# TASK DIRECTIONS
Copy out exactly the lines from the one containing "Task: Move entry down with 下移(O)" through the end of the records, and no pictures.

# INFORMATION GIVEN
#####
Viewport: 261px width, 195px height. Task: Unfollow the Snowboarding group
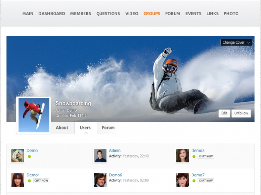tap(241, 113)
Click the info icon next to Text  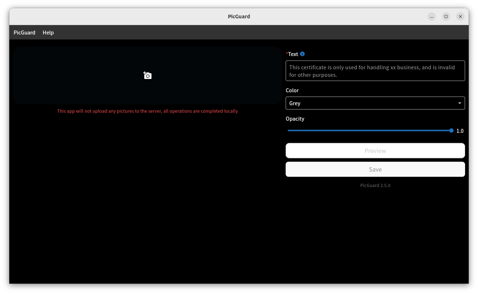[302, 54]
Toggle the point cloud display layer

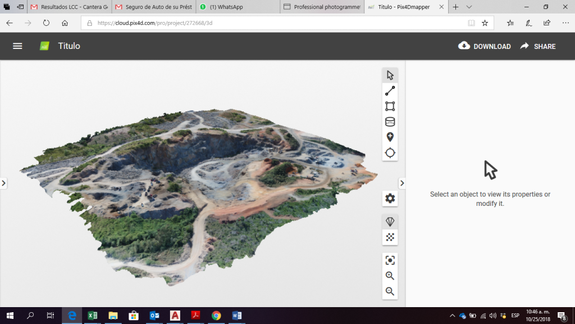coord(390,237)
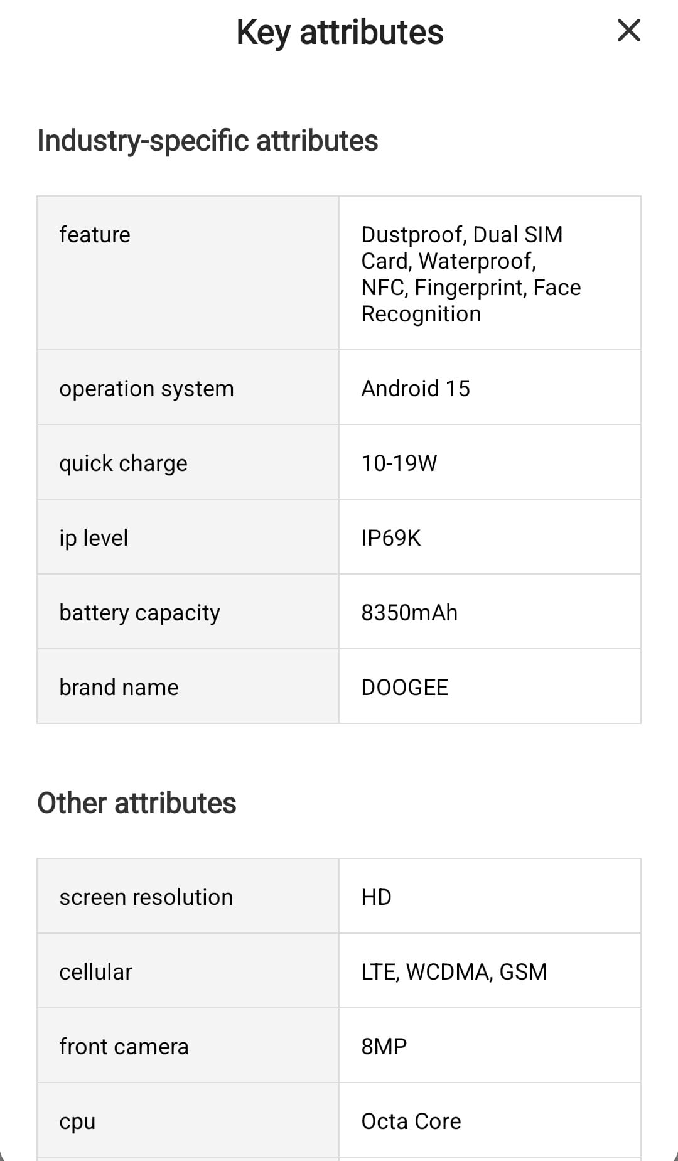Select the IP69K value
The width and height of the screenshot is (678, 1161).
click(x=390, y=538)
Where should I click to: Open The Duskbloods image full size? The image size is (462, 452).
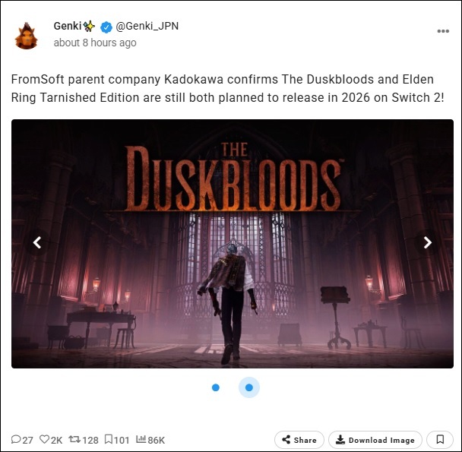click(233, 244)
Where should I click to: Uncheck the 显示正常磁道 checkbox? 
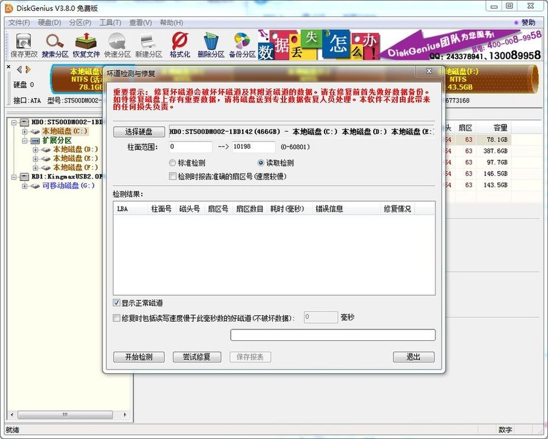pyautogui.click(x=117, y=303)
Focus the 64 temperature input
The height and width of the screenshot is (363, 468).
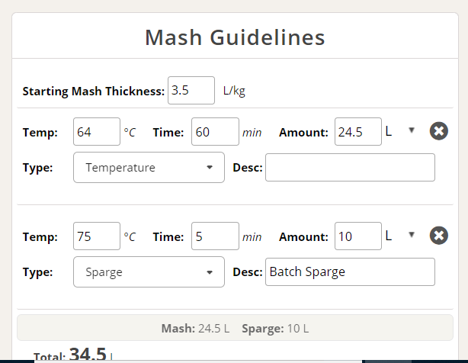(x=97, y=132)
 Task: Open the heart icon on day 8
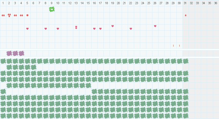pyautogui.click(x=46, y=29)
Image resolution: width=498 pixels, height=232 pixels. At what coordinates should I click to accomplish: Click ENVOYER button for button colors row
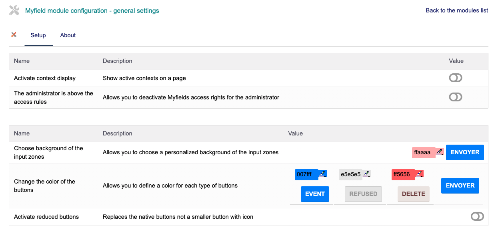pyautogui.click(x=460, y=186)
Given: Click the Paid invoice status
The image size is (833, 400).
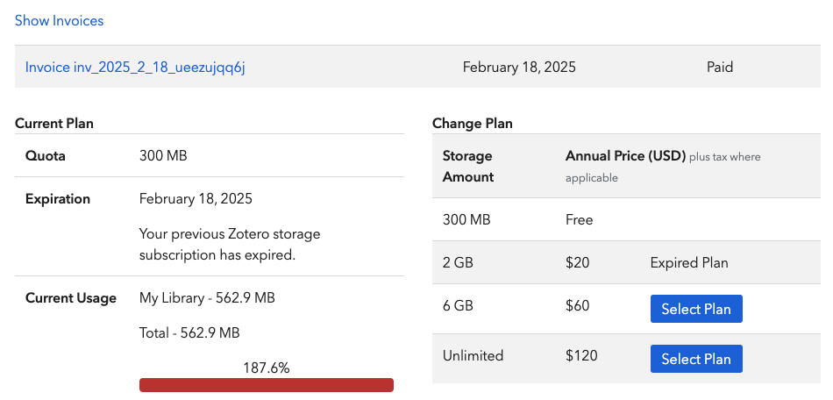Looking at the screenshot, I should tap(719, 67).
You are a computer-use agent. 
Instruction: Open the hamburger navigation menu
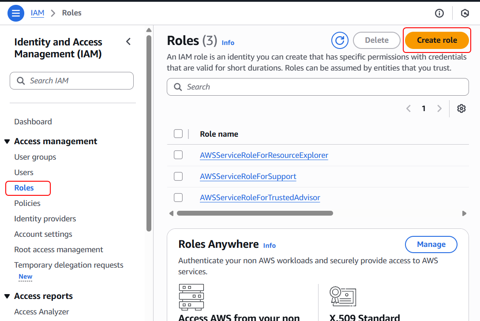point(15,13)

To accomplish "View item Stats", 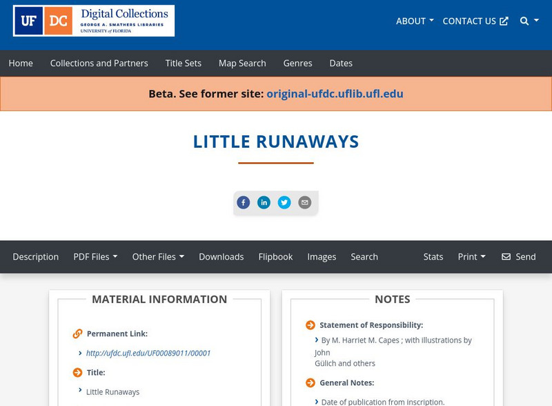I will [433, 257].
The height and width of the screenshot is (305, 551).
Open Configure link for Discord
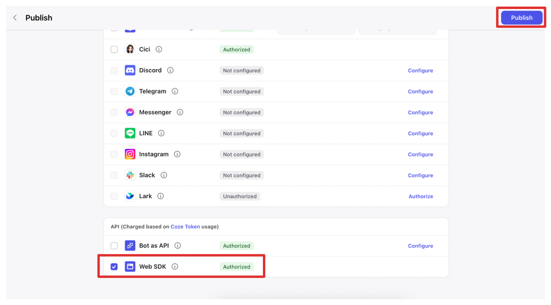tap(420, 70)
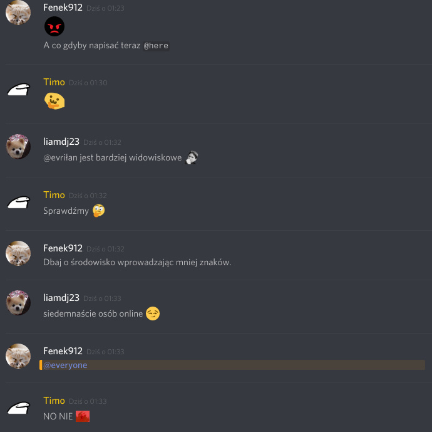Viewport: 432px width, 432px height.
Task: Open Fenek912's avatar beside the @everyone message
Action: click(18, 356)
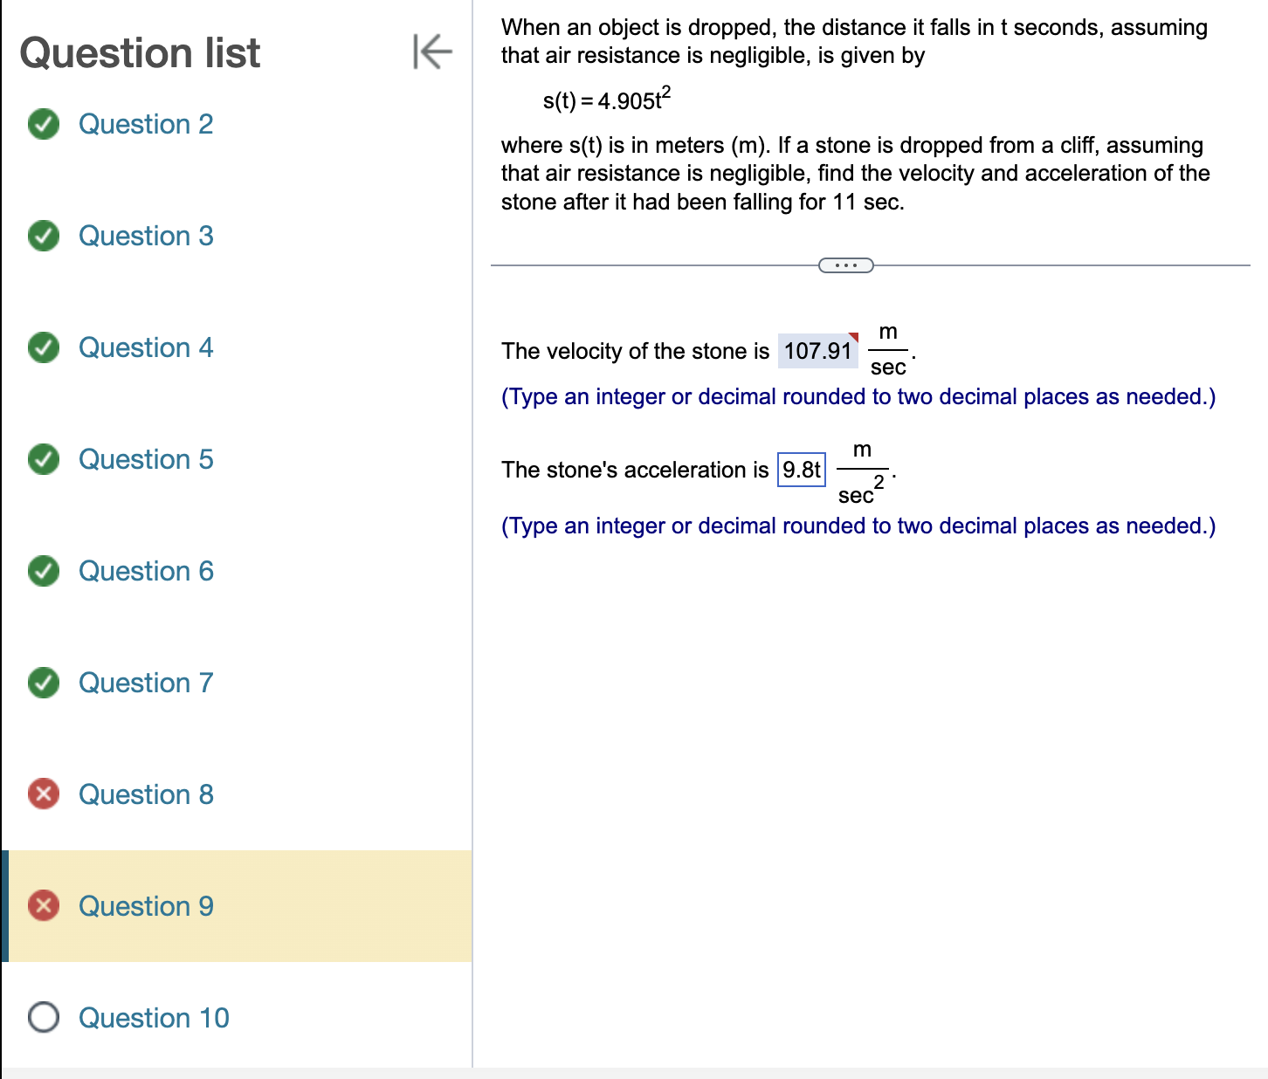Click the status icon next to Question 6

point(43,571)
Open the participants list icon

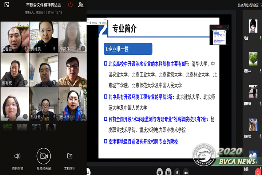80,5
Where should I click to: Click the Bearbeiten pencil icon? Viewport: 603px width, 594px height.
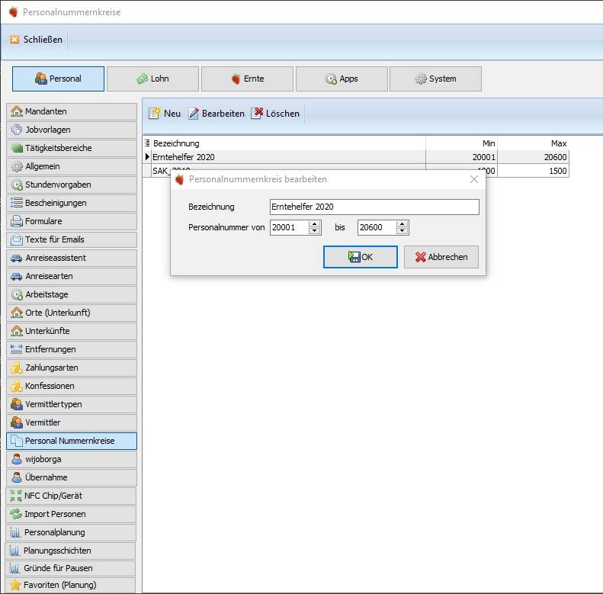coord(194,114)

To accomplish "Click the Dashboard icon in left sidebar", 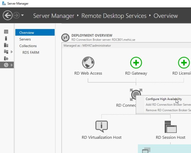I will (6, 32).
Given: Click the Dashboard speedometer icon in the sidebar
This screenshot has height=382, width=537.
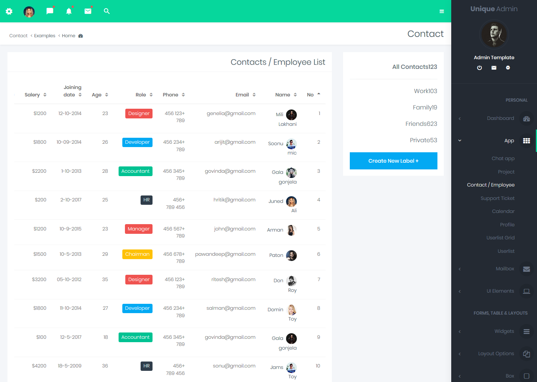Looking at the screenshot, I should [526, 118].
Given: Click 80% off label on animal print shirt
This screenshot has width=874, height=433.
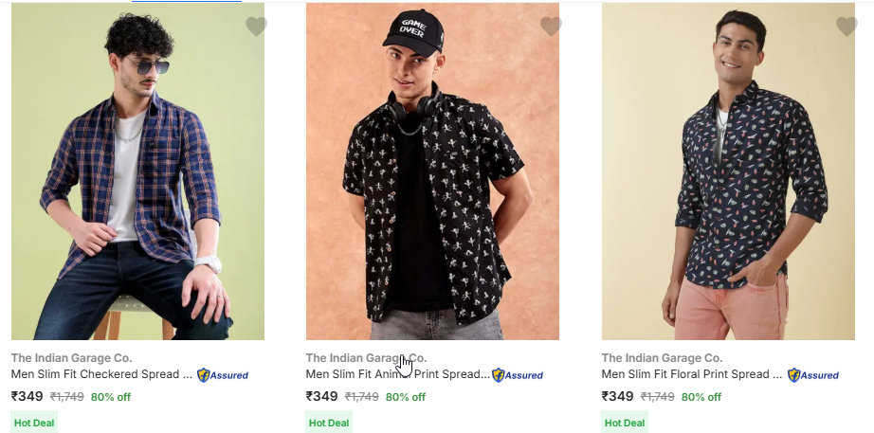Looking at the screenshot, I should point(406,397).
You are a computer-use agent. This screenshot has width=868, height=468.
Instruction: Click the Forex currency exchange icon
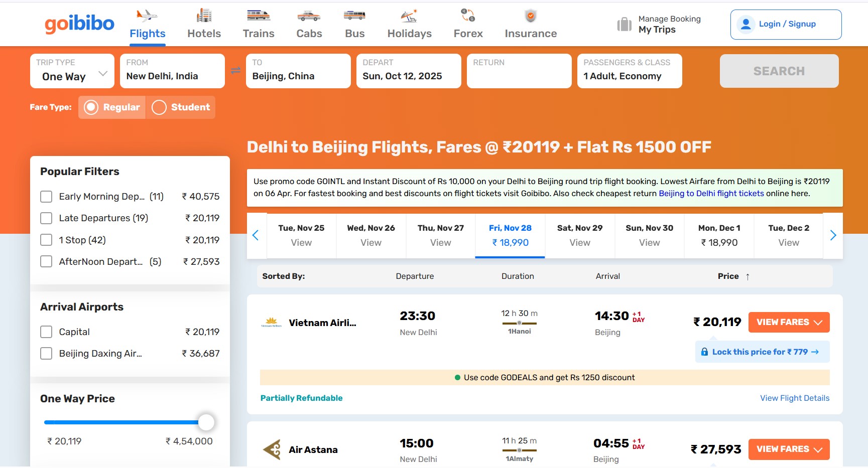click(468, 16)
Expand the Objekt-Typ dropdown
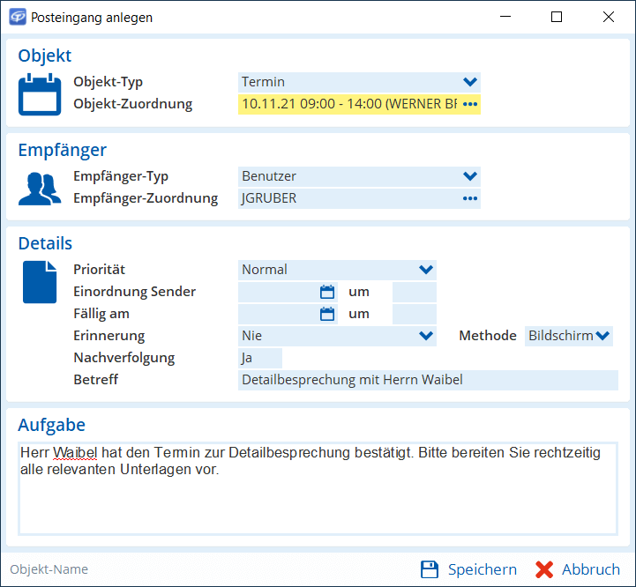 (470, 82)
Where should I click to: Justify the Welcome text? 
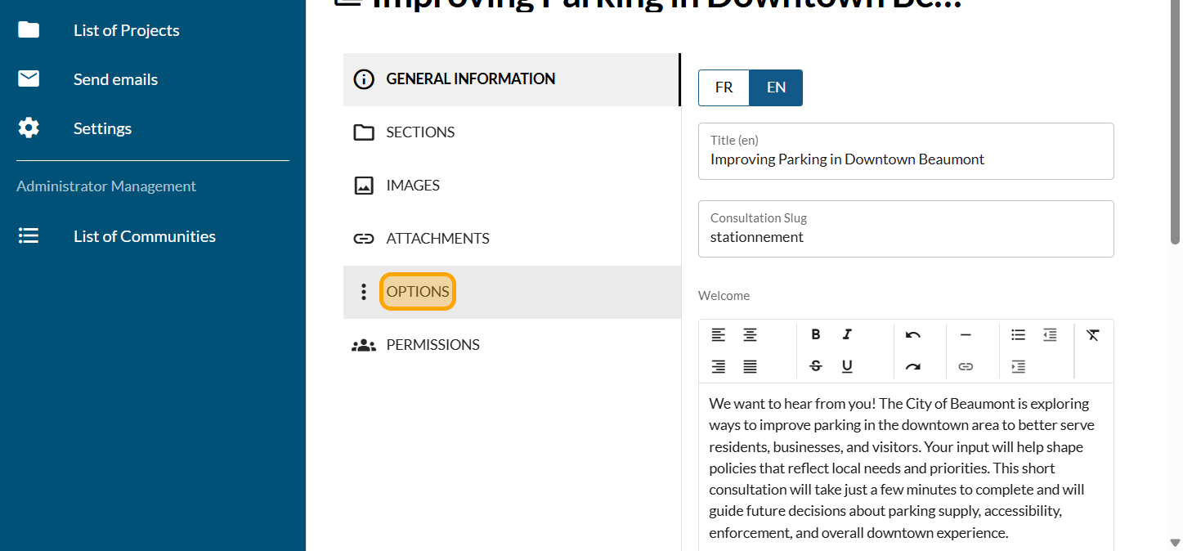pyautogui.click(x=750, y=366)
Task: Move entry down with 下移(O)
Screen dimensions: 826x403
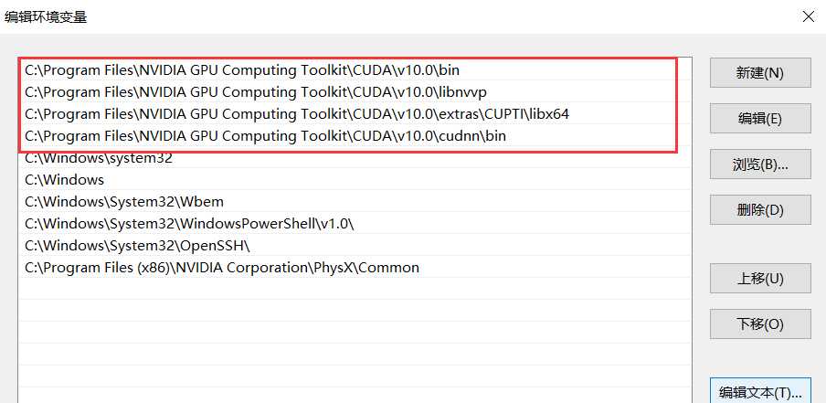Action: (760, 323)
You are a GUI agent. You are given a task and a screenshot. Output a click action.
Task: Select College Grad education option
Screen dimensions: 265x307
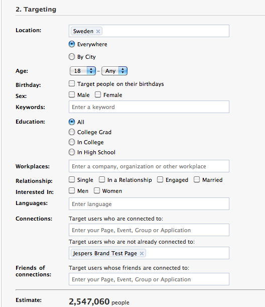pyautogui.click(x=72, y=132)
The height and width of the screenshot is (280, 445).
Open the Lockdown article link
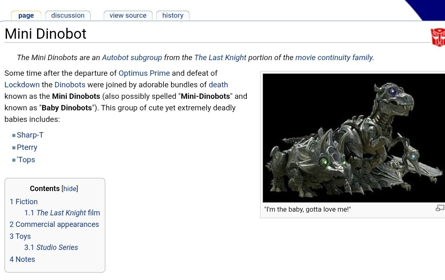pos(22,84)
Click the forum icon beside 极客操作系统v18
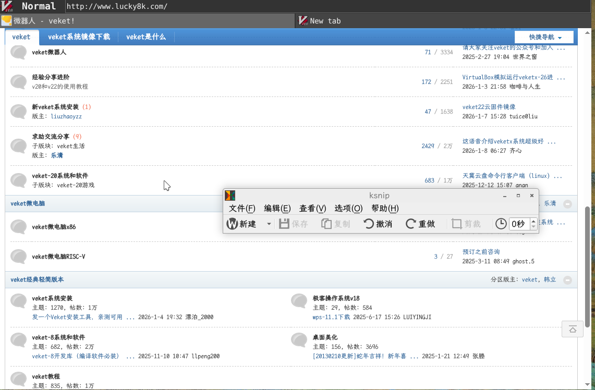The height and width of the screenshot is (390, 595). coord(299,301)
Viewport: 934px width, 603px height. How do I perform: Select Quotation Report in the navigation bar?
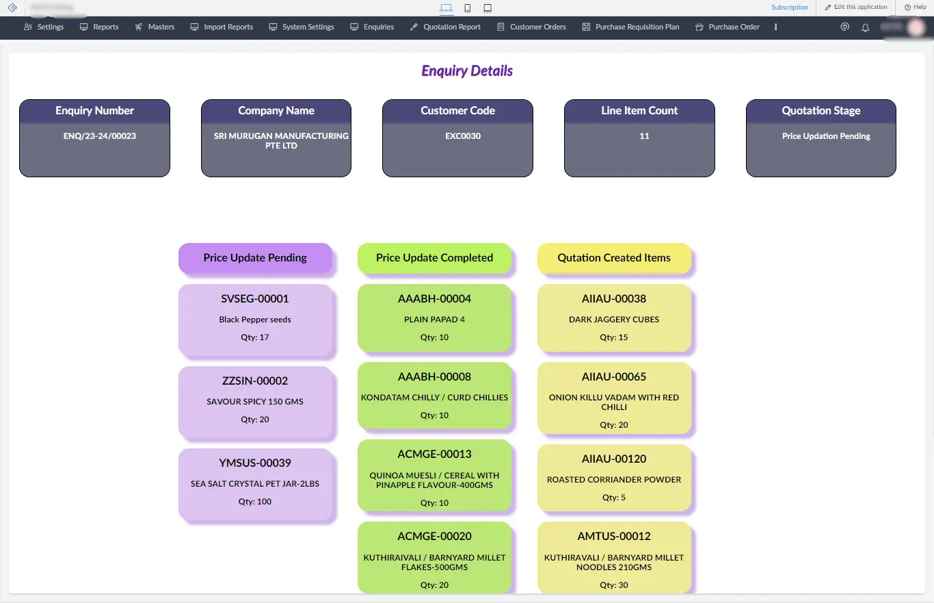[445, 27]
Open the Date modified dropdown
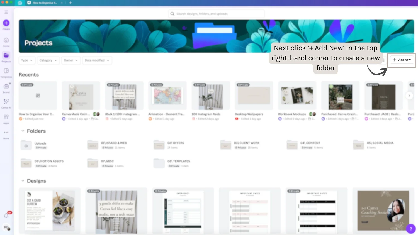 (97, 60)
#####
# ANSWER SPACE
Task: Move entry down with 下移(O)
Screen dimensions: 826x403
Action: (760, 323)
You are a GUI agent. You are given a task and a screenshot. Output a click action.
Task: Select College Grad education option
Screen dimensions: 265x307
pyautogui.click(x=72, y=132)
The height and width of the screenshot is (280, 445).
Open the Lockdown article link
pos(22,84)
Click the forum icon beside 极客操作系统v18
The height and width of the screenshot is (390, 595). coord(299,301)
Viewport: 934px width, 603px height. How do I perform: Select Quotation Report in the navigation bar?
[445, 27]
Open the Date modified dropdown
 (97, 60)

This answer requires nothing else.